RStudio has tools for easy code writing and running
Other great features are:
- tab complete,
- multiline editing,
- keyboard shortcuts.
Note: the keyboard shortcuts won’t work in RStudio Cloud
as they clash with your browser shortcuts.
Tab complete
To explore tab complete, try the following:
- Type
z <- r
in thestart_again.R
file on a new line.- Now hit the tab key (Tab) and you should see a list come up full of functions, datasets and packages all starting with the letter r.
- Now type u and you should see the menu change.
- Use the curser or your arrow keys to highlight
runif
and hit Tab again.- You should have
z <- runif()
automatically typed out.- With the curser inbetween the parenthses, hit Tab again.
- A list of the required function arguments are shown (next to purple slanted rectangles) and other variables (yellow slanted rectangles).
- Make sure the
n =
is highlighted and hit enter Enter, type10
, your line should now look likez <- runit(n=10)
.- Fill in the remaining function arguments with
min=1
andmax=2
using tab complete (you’ll need to put the , separating the aguments in yourself).
Multiline editing
This is very useful for repetitive code or text.
- Create 5 blank lines in
start_again.R
.- Click your curser to the top of those lines.

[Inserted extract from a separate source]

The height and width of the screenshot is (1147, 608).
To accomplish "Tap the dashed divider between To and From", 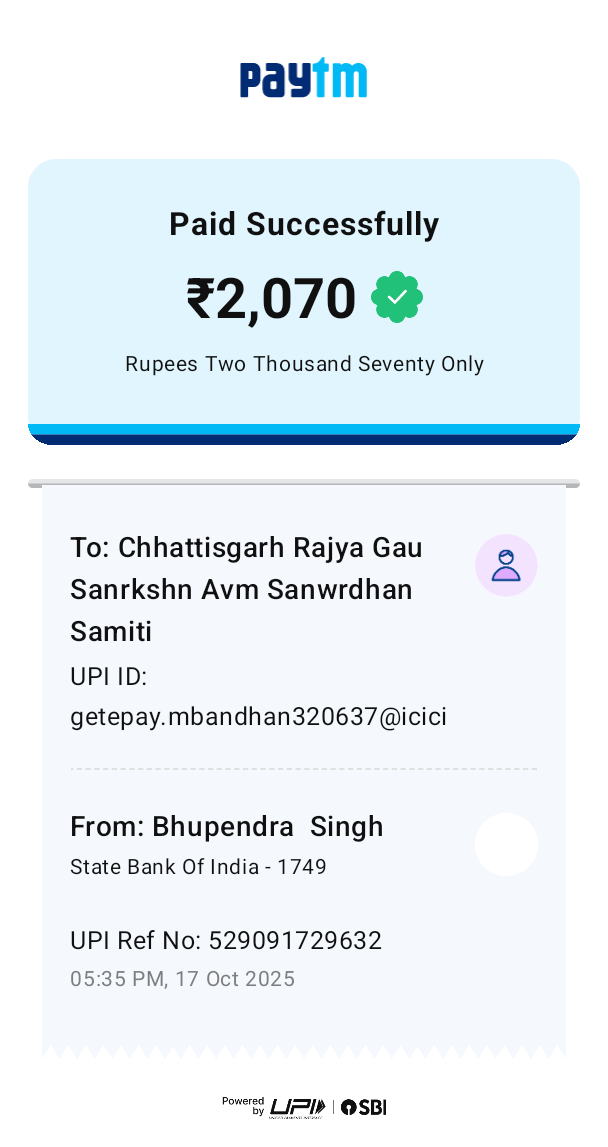I will 303,769.
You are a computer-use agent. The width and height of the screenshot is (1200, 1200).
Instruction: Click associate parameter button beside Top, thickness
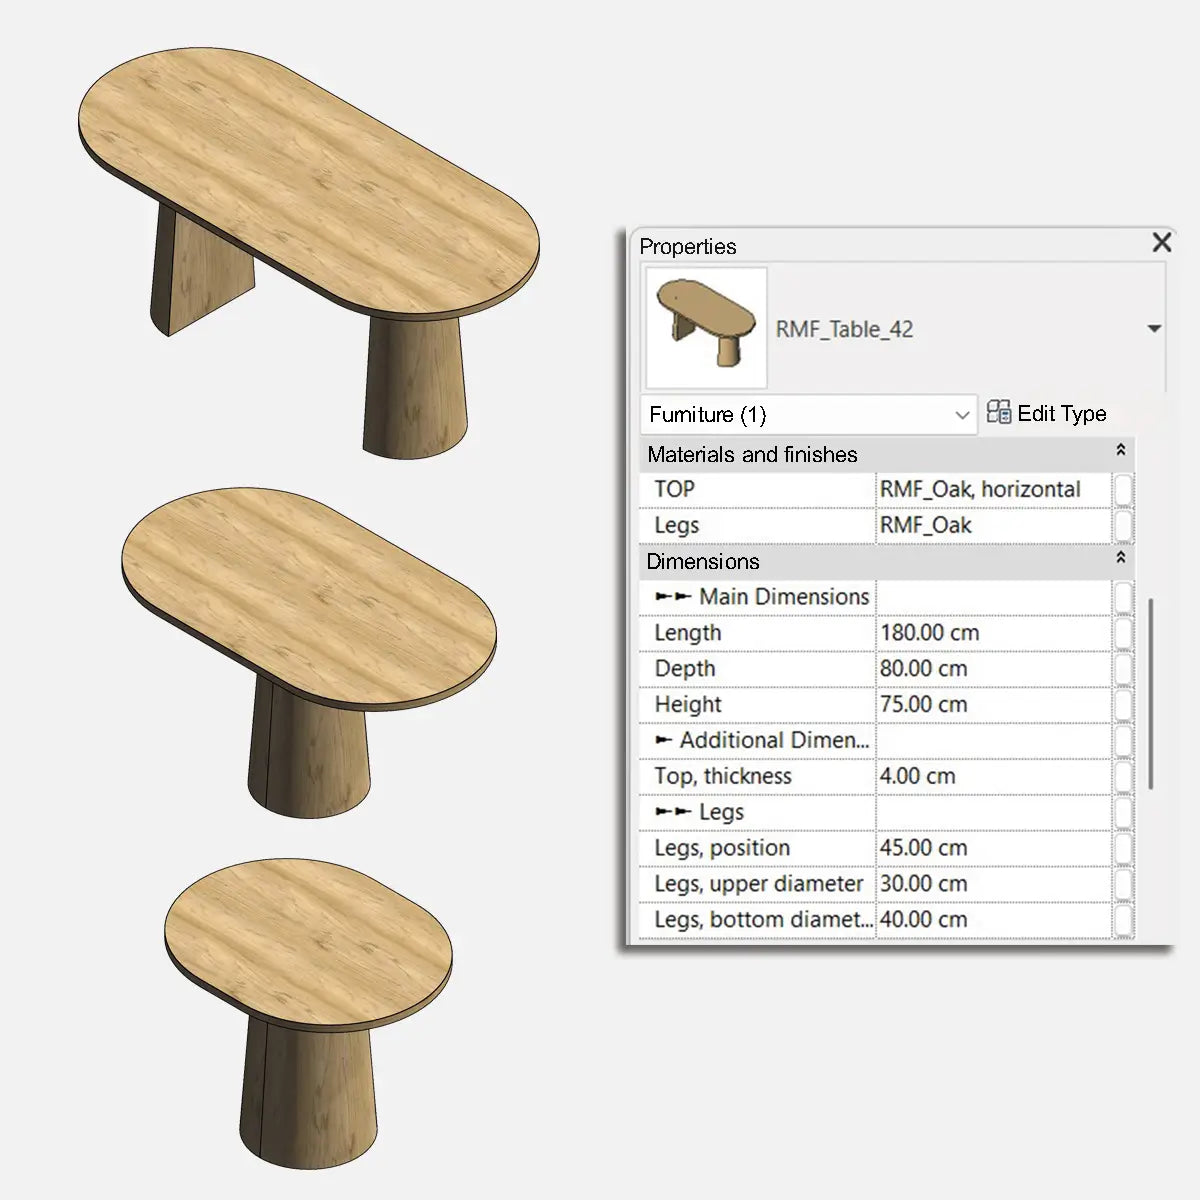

- Hold down Alt and drag your curser down 5 lines.
- Type
# I love R
. (You’ll need the # so it is a comment). Click Esc to stop multiline editing.- You should see 5 lots of ‘I love R’.
Keyboard shortcuts
See if you can the following without using the mouse. Use the
RStudio
cheat sheet (here):
- Create a new
R
file.- Save it as
semicircle.R
- Use tab complete to help you write out the following:
x <- seq.int(from = -1, to = 1, length.out = 100) y <- sqrt(1-x**2) plot(x, y)
- Save file.
- Run it using
Source with echo
.- Switch to the console and save the image by typing
save.image(file='episode_2_rstudio/semicircle.png')
Solution
- Ctrl+Shift+N
- Ctrl+s
- Use tab complete as per the previous challenge.
- Ctrl+s
- Ctrl+Shift+Enter
- Ctrl+2
The debugger helps you find errors
Debugging is essential when you anything more than a few simple lines of code. You can find a summary of RStudio debugging tools here. This link also contains links to more advanced tutorials.
When you’ve got to this point, please let your instructor
know (Zoom
green tick or green Post-It note) as we’ll go through the debugger together.
You’ll need to have the following code in a new R script:
```{r}
# Create erroneous data
estimates <- runif(100)
estimates[[3]] <- -999
df <- data.frame(x=estimates)
# do analysis
sd <- sd(df$x)
mean <- mean(df$x)
z_score <- function(est, mean, sd){
diff <- est-mean
z <- diff/sd
return(z)
}
z_scores <- vector(length=dim(df)[1])
for (i in 1:dim(df)[1]){
# browser()
est <- df$x[[i]]
z <- z_score(est, mean, sd)
z_scores[[i]] <- z
}
hist(z_scores)
```
Further reading
Mastering all the features of an IDE is time consuming but well worth it. Check out RStudio tutorials by clicking here
Key Points
IDEs such as RStudio make coding and data analysis easier and more reproducible.